This paper is about trading a mean-reverting asset. A common strategy in mean reversion trading is to buy low and sell high. In practice, searching for these key levels is difficult and challenging. In this paper, we focus on mathematical analysis of characterizing these threshold levels.
It is common in financial markets to use a mean-reversion model to capture price movements having the tendency to move towards an “equilibrium”. For example, empirical studies on mean reversion stock returns can be found in (Cowles and Jones 1937), (Fama and French 1988), and (Gallagher and Taylor 2002) among others. Besides stock markets, mean-reversion models are also used for stochastic interest rates (Vasicek 1977; Hull 2003); energy markets (Blanco and Soronow 2001), and stochastic volatility (Hafner and Herwartz 2001).

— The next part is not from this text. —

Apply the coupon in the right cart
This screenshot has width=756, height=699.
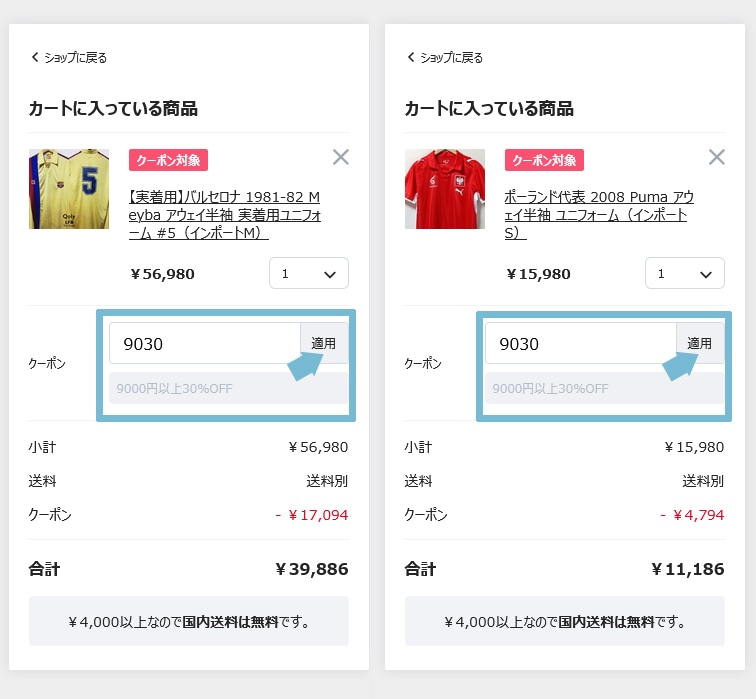(x=700, y=343)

Mathematical analysis has been used to study trading rules for many years. For instance, (Zhang 2001) studied an optimal selling rule determined by a target price and a stop-loss limit. In (Zhang 2001), these threshold levels are determined by a set of two-point boundary value problems. (Guo and Zhang 2005) considered an optimal selling rule under a regime switching model. They used a smooth-fit technique and obtained the optimal threshold levels. Recent studies combining both the buying and selling decision making can be found in (Dai et al. 2010). In particular, they have established a trend following policy in terms of a conditional probability indicator. They demonstrated that the optimal trading rule can be determined by threshold curves. These curves can be found by solving a set of Hamilton-Jacobi-Bellman (HJB) equations. Similar idea was developed in terms of confidence intervals in (Iwarere and Barmish 2010). Furthermore, (Merhi and Zervos 2007) considered an investment capacity expansion/reduction problem under a geometric Brownian motion market model and followed a dynamic programming approach. A similar problem was treated by (Løkka and Zervos 2013) under a more general market model.

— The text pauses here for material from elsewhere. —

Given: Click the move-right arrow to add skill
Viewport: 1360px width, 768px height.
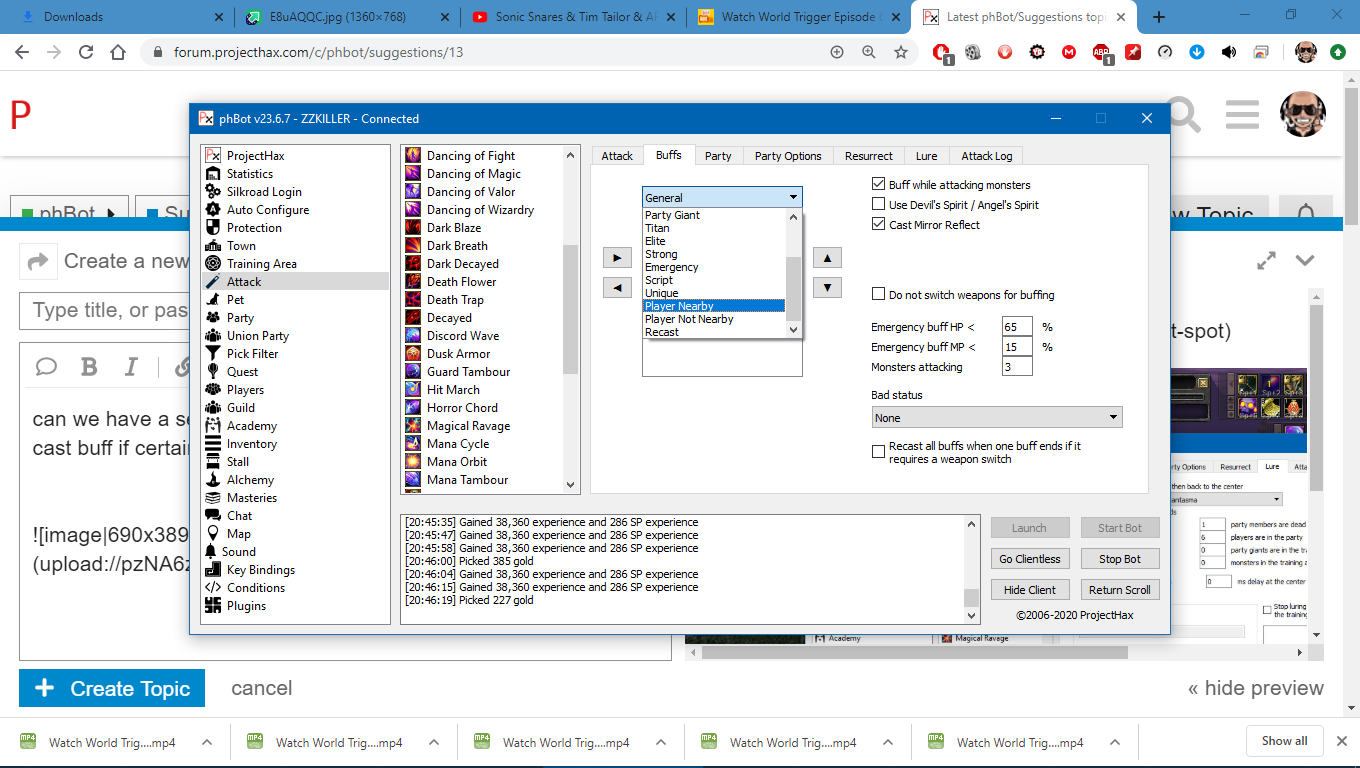Looking at the screenshot, I should (617, 258).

Trading in connection with portfolio management with transaction costs is a class of challenging problems. Research on related optimal consumption and portfolio control can be found in (Øksendal and Sulem 2002) in which they formulated the problem as a combined stochastic control and impulse control problem. They showed that the value function is the unique viscosity solution of the associate QVHJBI. A related problem was considered by (Baccarin and Marazzina 2014) focusing purely on portfolio control. They demonstrated how to best adjust the portfolio so as to maximize an terminal utility function. Further studies along this line can be found in (Baccarin and Marazzina 2016) in which they considered a related problem with solvency constraints. They were able to establish the existence of an impulse policy and provided a numerical method.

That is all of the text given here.